Animal cruelty bill sent to governor's desk
BISMARCK -- A 80-12 House vote Wednesday morning sent Gov. Jack Dalrymple a bill that would create harsher penalties against people who willfully neglect, abuse, abandon or are otherwise cruel to animals.
The legislation, Senate Bill 2211, cleared the Senate on Tuesday by a 43-3 vote.
The bill creates four distinct definitions for each possible offense, with penalties increasing as the offense becomes more severe.
The only concern voiced Wednesday was over the bill's requirement that an animal owner provide necessary medical attention. Rep. Rick Becker, R-Bismarck, said pet owners make the decision whether their animal should have a major surgery based on factors such as the animal's age and cost of the procedure, and shouldn't be subject to a misdemeanor penalty for their action.
Rep. David Rust, R-Tioga, said the concern should fall under one of the bill's exemptions that allows the humane or swift destruction of an animal for cause using any usual or customary practice.
The original bill was crafted in large part by North Dakotans for Responsible Animal Care in response to a failed attempt to pass initiated Measure 5 last year. Had it passed, Measure 5 would have increased penalties for people who harm dogs, cats and horses. The group consists of local humane societies, agriculture organizations, veterinarians and a zoo that worked on the legislation over the past two years.

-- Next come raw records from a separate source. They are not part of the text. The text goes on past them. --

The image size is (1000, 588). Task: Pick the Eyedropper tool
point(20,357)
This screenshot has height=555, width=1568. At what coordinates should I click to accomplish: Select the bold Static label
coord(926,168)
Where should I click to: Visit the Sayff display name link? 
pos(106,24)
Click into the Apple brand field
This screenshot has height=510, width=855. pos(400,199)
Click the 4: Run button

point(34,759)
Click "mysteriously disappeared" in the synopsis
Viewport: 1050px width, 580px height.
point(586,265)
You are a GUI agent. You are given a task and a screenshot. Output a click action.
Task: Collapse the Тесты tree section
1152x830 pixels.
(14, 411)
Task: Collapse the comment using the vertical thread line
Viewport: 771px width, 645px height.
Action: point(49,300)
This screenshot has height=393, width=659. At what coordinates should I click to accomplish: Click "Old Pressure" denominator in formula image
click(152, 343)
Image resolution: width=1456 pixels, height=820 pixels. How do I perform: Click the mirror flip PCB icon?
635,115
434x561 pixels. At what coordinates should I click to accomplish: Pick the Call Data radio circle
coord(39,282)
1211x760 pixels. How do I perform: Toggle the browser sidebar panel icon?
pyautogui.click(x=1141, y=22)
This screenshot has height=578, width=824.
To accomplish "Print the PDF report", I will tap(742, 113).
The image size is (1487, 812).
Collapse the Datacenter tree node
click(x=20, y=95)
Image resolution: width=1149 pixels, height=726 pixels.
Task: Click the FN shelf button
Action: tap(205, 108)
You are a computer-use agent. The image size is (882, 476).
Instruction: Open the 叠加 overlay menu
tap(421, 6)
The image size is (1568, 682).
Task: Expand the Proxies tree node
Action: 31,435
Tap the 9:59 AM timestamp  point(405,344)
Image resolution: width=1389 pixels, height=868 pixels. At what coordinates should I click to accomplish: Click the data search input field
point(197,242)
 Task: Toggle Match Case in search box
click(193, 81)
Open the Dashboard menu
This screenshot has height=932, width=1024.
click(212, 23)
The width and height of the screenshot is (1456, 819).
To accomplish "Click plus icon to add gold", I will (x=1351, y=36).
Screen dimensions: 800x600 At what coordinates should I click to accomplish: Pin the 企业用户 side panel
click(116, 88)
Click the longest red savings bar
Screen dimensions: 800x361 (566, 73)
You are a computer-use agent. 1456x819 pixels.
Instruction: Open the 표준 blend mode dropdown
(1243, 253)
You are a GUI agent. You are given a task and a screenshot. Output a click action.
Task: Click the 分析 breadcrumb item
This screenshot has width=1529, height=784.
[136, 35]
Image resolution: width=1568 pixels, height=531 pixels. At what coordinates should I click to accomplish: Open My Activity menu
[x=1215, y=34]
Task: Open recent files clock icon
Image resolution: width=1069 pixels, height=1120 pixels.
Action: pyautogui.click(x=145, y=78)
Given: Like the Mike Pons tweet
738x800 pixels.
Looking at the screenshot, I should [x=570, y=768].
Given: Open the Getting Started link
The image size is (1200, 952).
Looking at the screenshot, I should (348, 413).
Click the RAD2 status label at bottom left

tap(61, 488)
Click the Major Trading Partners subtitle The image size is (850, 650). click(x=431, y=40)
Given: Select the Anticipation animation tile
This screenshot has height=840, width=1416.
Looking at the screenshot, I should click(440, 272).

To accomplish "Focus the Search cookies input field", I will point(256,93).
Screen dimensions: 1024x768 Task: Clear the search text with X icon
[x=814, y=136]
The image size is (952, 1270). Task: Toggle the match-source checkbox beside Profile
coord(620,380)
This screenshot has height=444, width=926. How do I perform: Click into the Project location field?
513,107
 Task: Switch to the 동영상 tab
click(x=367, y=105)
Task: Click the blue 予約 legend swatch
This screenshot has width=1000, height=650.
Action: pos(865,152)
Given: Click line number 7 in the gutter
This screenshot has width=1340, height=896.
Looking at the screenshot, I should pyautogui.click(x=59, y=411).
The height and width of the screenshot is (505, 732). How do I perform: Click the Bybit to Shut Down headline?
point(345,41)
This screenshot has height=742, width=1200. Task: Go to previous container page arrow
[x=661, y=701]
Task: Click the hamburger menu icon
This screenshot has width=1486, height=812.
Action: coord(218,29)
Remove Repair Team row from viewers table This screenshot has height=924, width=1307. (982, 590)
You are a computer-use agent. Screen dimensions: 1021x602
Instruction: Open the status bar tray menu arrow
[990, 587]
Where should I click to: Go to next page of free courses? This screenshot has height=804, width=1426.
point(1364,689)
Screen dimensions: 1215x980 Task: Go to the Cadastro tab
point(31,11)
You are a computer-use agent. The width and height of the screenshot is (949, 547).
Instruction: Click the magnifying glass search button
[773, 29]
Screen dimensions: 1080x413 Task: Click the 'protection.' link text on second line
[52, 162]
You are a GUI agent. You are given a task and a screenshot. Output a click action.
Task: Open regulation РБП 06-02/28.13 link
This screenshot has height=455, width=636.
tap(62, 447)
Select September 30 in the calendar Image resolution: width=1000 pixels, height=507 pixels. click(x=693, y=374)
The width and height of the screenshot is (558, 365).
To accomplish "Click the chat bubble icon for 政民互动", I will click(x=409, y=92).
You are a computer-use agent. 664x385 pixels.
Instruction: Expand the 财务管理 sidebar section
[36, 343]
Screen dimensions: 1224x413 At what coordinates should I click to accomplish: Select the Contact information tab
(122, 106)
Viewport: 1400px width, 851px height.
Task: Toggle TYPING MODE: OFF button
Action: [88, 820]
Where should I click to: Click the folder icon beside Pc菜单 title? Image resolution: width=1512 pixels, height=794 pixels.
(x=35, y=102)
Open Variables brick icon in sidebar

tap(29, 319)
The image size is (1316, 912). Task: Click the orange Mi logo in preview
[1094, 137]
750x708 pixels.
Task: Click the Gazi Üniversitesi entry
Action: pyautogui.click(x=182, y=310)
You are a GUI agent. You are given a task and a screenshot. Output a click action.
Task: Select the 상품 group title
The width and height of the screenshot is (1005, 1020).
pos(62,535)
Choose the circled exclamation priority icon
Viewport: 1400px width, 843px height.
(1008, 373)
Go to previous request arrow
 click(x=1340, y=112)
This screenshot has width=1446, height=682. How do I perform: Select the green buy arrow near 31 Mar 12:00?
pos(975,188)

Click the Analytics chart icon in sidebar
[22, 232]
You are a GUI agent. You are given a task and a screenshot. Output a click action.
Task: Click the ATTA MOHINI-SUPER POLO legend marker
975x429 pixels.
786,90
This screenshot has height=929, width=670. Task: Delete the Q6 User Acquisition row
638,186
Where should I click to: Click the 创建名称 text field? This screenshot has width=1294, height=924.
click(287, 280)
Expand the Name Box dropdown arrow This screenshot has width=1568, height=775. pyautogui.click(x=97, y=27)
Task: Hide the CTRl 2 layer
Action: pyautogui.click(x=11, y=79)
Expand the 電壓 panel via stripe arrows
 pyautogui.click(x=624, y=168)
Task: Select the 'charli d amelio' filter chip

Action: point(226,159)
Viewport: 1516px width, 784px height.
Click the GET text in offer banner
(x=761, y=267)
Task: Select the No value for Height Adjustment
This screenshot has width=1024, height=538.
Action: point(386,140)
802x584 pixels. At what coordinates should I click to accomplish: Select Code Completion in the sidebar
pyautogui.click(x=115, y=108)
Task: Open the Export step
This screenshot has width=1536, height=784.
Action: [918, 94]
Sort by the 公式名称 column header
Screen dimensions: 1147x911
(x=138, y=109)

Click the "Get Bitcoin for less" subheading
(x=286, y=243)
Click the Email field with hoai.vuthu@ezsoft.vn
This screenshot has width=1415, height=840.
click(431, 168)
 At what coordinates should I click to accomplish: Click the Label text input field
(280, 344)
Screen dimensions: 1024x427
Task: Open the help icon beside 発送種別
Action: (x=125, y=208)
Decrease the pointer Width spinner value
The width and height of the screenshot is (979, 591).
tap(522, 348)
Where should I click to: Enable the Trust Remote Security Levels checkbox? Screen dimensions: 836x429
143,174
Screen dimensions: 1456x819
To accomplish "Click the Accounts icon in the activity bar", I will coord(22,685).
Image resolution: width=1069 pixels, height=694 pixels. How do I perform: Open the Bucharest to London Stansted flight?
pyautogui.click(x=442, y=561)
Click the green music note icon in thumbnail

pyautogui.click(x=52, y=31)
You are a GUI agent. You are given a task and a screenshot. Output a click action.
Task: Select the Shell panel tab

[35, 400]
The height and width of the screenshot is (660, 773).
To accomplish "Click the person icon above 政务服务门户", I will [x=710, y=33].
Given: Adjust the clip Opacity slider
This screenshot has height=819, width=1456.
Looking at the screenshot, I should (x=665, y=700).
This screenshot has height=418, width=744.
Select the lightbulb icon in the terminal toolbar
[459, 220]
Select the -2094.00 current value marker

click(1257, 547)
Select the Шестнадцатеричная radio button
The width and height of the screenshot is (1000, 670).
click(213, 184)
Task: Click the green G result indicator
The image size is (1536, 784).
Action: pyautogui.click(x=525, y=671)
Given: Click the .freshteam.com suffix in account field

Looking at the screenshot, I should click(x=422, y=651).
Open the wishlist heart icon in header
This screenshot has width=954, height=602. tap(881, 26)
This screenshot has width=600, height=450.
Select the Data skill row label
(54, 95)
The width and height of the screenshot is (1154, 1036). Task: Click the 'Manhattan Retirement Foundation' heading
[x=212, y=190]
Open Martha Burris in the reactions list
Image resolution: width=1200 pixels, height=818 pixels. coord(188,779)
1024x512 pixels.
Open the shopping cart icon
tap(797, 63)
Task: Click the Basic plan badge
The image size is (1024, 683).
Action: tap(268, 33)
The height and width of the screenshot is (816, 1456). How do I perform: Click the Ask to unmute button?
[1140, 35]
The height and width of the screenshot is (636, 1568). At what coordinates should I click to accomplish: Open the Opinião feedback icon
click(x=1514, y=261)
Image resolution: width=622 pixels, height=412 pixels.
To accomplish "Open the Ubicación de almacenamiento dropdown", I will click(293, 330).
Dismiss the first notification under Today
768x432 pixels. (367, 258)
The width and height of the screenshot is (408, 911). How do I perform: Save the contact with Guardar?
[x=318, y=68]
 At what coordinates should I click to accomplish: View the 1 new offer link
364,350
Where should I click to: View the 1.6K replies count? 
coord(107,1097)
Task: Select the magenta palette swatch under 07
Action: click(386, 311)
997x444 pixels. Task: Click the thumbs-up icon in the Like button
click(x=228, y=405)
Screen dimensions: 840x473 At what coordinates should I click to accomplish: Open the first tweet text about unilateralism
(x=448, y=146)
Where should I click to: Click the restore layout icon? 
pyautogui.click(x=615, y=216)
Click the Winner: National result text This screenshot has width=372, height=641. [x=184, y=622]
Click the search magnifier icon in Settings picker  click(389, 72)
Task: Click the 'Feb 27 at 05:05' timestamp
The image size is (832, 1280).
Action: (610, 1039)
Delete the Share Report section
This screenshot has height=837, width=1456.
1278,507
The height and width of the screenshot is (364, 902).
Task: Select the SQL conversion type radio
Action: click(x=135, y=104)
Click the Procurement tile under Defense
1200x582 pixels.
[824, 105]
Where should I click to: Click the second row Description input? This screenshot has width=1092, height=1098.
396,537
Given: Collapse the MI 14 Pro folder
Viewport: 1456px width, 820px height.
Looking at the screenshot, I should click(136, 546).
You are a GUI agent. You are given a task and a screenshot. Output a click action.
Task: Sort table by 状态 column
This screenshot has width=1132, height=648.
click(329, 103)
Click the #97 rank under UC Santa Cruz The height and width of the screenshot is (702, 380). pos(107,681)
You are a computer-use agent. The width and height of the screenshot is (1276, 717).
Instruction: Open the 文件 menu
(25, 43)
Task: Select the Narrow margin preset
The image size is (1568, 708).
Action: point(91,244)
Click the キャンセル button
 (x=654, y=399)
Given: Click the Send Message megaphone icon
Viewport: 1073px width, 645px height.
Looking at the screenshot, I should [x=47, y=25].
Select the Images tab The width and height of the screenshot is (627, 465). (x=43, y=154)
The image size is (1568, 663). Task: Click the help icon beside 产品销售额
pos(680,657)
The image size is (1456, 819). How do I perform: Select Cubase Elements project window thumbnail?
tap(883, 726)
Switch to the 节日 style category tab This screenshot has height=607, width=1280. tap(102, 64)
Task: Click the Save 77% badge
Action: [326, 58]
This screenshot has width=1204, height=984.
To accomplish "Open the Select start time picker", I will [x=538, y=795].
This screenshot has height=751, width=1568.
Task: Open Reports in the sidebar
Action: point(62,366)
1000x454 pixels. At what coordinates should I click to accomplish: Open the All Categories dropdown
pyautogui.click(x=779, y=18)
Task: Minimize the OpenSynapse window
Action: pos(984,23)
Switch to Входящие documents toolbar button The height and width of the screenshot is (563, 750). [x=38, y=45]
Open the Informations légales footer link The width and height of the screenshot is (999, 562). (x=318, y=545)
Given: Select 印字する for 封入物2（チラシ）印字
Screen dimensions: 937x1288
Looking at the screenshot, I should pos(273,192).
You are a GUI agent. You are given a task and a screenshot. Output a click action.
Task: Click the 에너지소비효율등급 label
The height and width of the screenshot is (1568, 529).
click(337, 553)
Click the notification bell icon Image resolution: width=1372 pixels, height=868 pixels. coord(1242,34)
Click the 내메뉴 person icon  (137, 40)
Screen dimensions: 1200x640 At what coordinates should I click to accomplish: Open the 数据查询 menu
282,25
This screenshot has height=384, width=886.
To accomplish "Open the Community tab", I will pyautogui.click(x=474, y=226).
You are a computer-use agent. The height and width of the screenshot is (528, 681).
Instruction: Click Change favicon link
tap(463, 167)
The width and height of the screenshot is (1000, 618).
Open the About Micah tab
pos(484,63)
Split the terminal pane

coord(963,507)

Karen Thunshelle, state director for The Humane Society of the United States, said if Dalrymple signs the bill, North Dakota will be the 49th state with some felony-level penalties for animal cruelty.
But, she said, it "was watered down from its original version and falls short of what voters were promised."
She said she is "looking forward to working with legislators in the future to fortify the law and fill in the gaps that were left throughout this process."